Former samurai Yasubei Kimura found himself out of work following the dissolution of the samurai class and the rise of an all-conscript military during the Meiji Period (1868-1912). In 1869, he founded a bakery named Bun'eido in what is now the Shinbashi area of Tokyo, picking up on the staple that had been recently reintroduced to Japan, but which had yet to gain local popularity. A year later, he moved to Ginza and renamed his shop Kimuraya.
The only breads available in Japan at the time were salty and sour, which did not suit the Japanese palate. Kimura aspired to create bread that was better suited to local tastes. For inspiration, he looked to manju, traditional sweets made with red bean paste (an or anko) surrounded by mochi (glutinous rice cake). He substituted bread (locally known as pan) for mochi, raising the dough with sakadane liquid yeast derived from sake. The result, first created in 1874, was very close to the anpan we see today.

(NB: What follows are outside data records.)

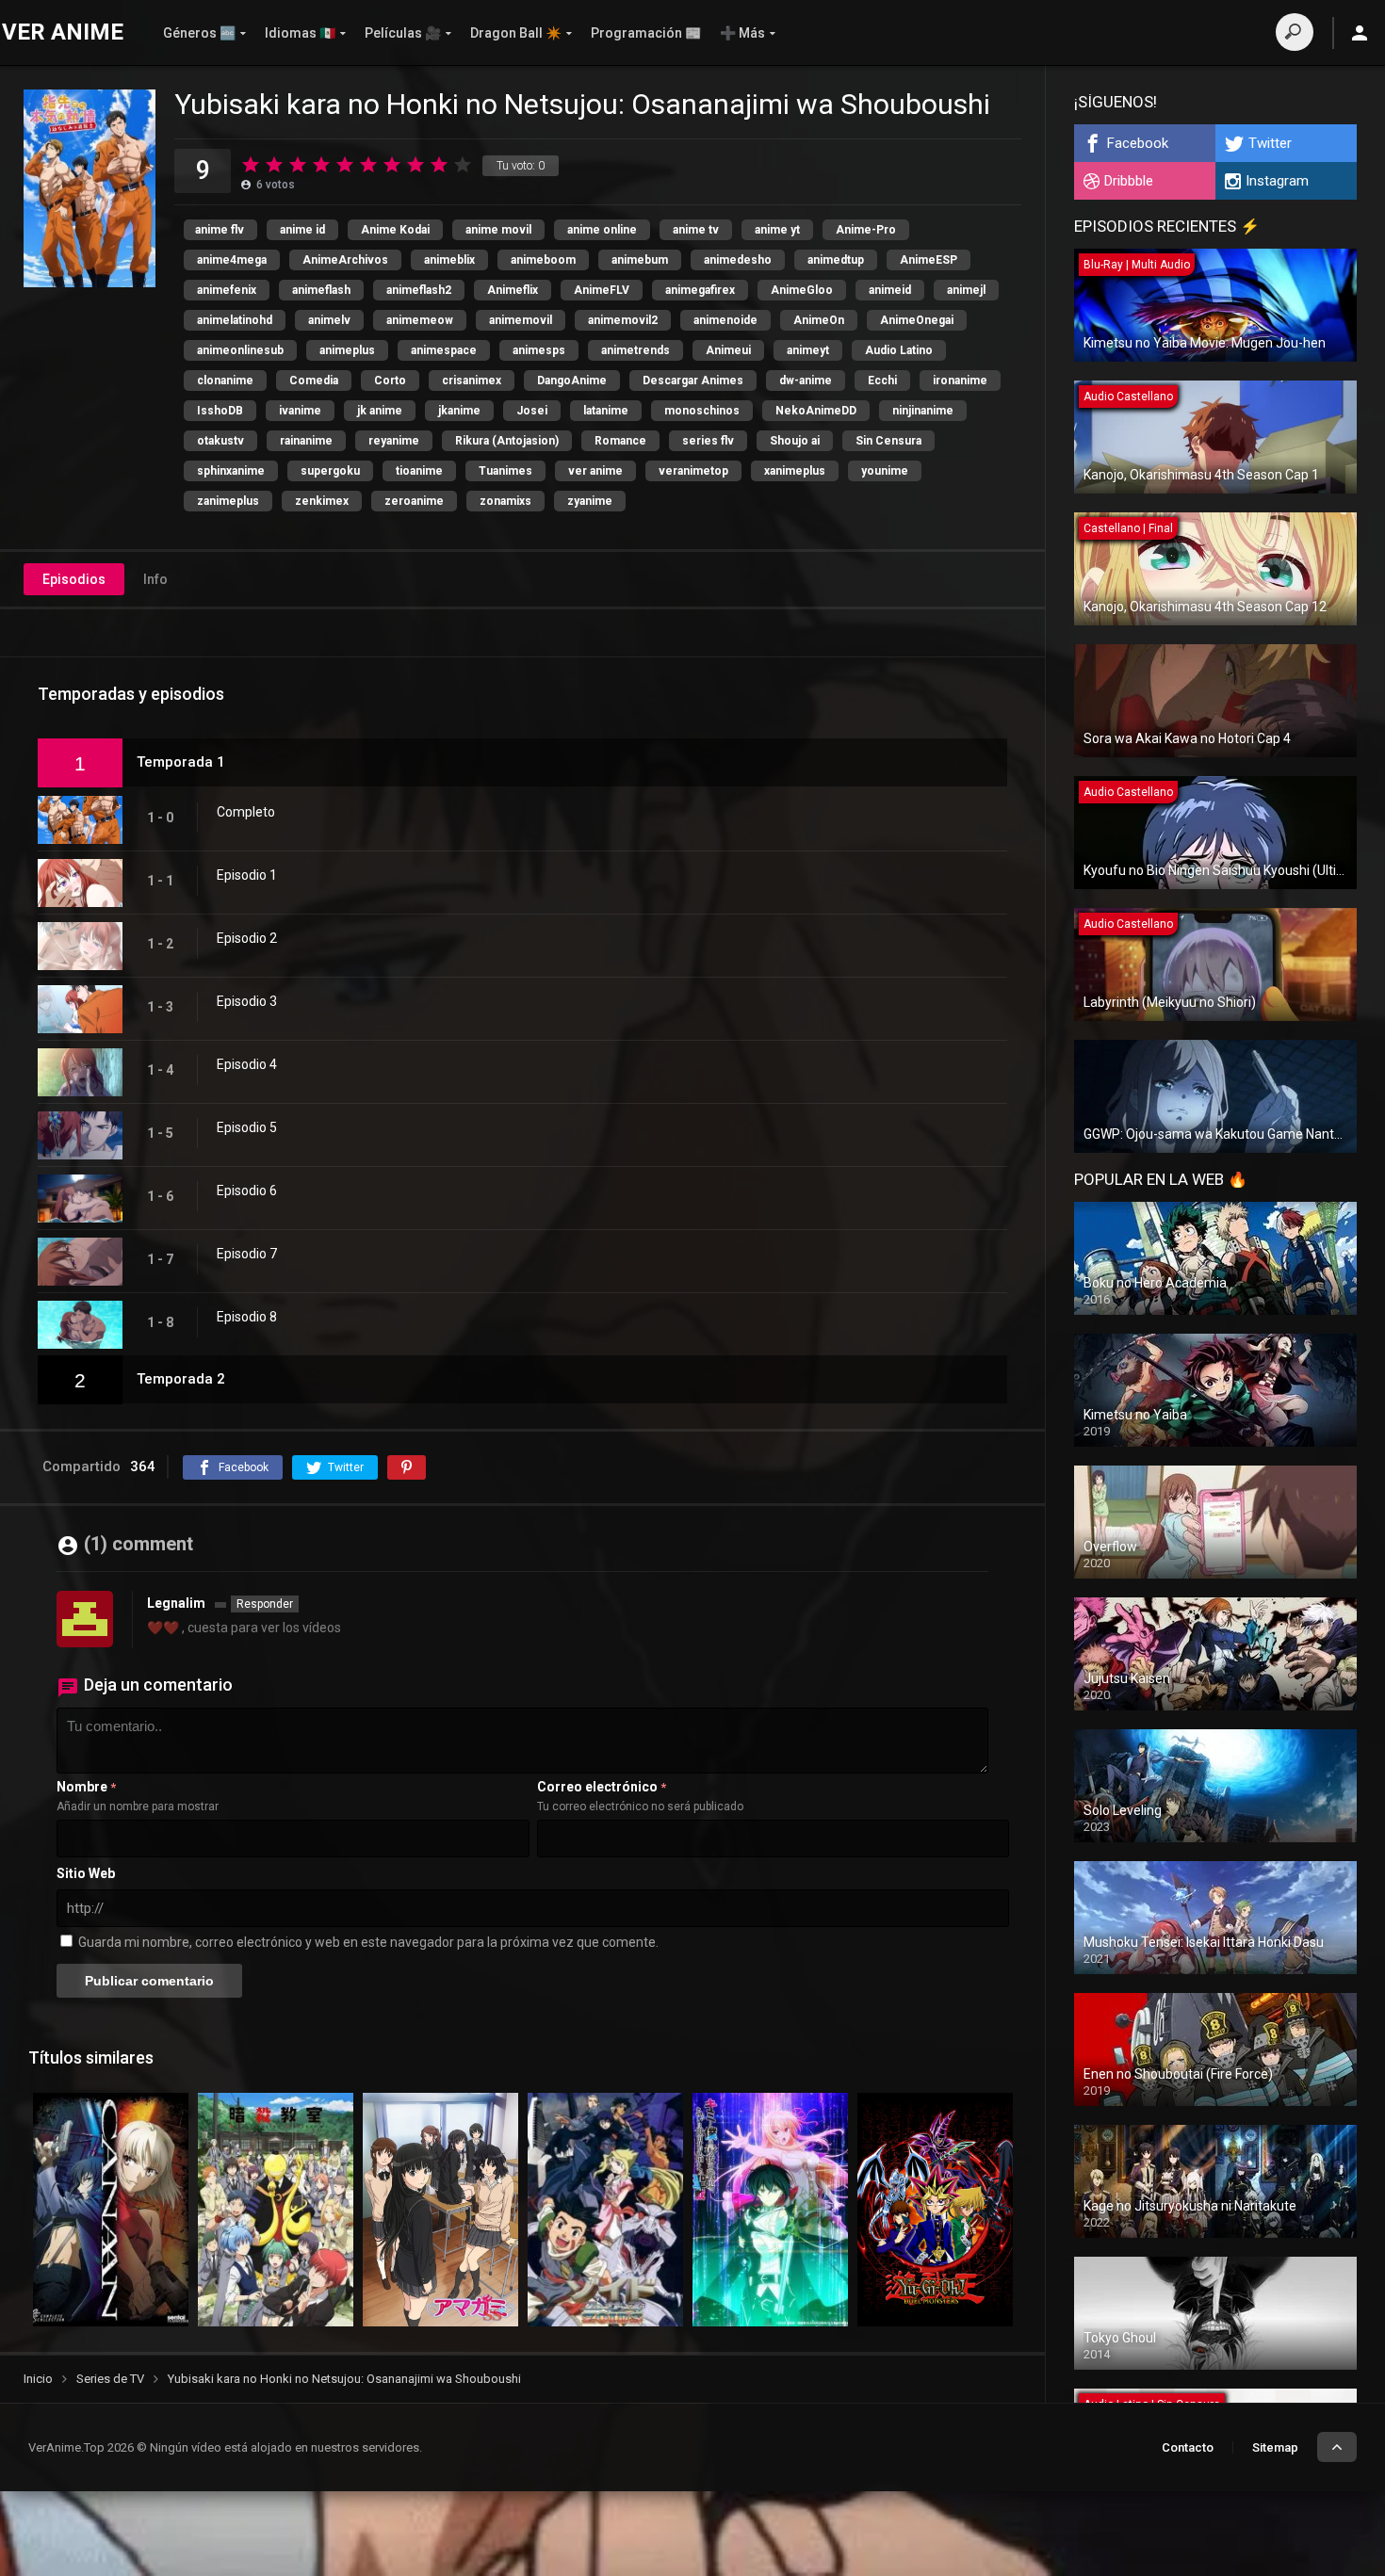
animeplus (347, 350)
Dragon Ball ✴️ (516, 33)
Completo (246, 811)
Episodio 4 (247, 1064)
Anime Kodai (395, 229)
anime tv (696, 229)
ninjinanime (922, 410)
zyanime (589, 501)
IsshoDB (220, 410)
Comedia (313, 380)
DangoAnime (572, 380)
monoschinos (702, 410)
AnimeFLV (601, 290)
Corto (390, 380)
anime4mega (232, 260)
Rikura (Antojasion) (507, 440)
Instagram (1277, 180)
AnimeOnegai (916, 320)
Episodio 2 (247, 938)
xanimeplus (794, 471)
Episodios (74, 579)
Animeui (728, 350)
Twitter (1270, 143)
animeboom (543, 260)
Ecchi (882, 380)
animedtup (835, 260)
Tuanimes (505, 471)
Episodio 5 (247, 1127)
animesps (539, 350)
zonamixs (505, 501)
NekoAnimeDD (815, 410)
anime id (302, 229)
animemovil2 (623, 320)
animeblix (449, 260)
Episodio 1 (247, 875)
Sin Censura (888, 440)
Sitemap (1275, 2447)
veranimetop (693, 471)
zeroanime (414, 501)
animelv (329, 320)
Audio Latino (899, 350)
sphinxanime (231, 471)
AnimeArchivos (345, 260)
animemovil (520, 320)
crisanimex (471, 380)
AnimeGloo (802, 290)
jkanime (459, 410)
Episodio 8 (247, 1316)
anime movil (498, 229)
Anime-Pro (866, 229)
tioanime (419, 471)
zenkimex (322, 501)
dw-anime (805, 380)
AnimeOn (818, 320)
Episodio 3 (247, 1001)
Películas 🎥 (403, 33)
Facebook (1137, 143)
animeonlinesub (240, 350)
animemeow (419, 320)
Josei (531, 410)
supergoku (330, 471)
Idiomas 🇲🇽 (300, 33)
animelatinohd (234, 320)
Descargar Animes (693, 380)
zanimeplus (228, 501)
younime (884, 471)
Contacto (1188, 2447)
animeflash (321, 290)
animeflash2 (418, 290)
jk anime (379, 410)
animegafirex (700, 290)
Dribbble (1128, 180)
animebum (639, 260)
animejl (966, 290)
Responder (264, 1604)
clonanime (225, 380)
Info (155, 579)
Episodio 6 (247, 1190)
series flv (708, 440)
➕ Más (742, 33)
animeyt (808, 350)
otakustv (220, 440)
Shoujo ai (795, 440)
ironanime (960, 380)
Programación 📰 (646, 33)
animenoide (725, 320)
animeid (890, 290)
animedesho (738, 260)
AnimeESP (928, 260)
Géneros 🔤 (199, 33)
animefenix (226, 290)
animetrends (635, 350)
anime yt (777, 229)
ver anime (595, 471)
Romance (620, 440)
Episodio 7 (247, 1253)
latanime (605, 410)
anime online (602, 229)
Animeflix (512, 290)
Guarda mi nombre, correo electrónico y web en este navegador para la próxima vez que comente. (368, 1942)
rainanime (306, 440)
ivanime (300, 410)
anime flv (219, 229)
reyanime (393, 440)
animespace (444, 350)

Anpan quickly caught on in Tokyo, a revolutionary new product at a time when Japanese people were eager to try new and foreign goods. It gained such a reputation that it was presented to Emperor Meiji on April 4, 1875, with Kimura adding a pickled cherry blossom in each bun to match the occasion of the cherry blossom season. It's said the emperor appreciated the treat so much that he asked for Kimura to continue to send him anpan every day, leading to an explosion in popularity that reached across the country by 1897.
More than a century later, Kimuraya (now officially Kimuraya Sohonten, Ltd.) stills sells the anpan that gained it fame and success. Beyond its basic anpan, Kimuraya has released innovative and delicious variants over the years, including seasonal anpan such as sakura (cherry blossom) anpan in spring and kuri (chestnut) anpan in autumn—not to mention creating jam pan in 1900, which you'll still find in bakeries to this day.